> _Available data_
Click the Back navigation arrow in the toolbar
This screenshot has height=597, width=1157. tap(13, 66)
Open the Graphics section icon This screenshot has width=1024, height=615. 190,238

==

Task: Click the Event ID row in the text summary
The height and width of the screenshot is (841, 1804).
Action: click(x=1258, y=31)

> _Task statement_
In the listing above, find the line with "Click the Back" and the line with "Open the Graphics", then reproduce both and every line between them exactly.

> _Written response_
Click the Back navigation arrow in the toolbar
This screenshot has height=597, width=1157. tap(13, 66)
Open the Graphics section icon This screenshot has width=1024, height=615. 190,238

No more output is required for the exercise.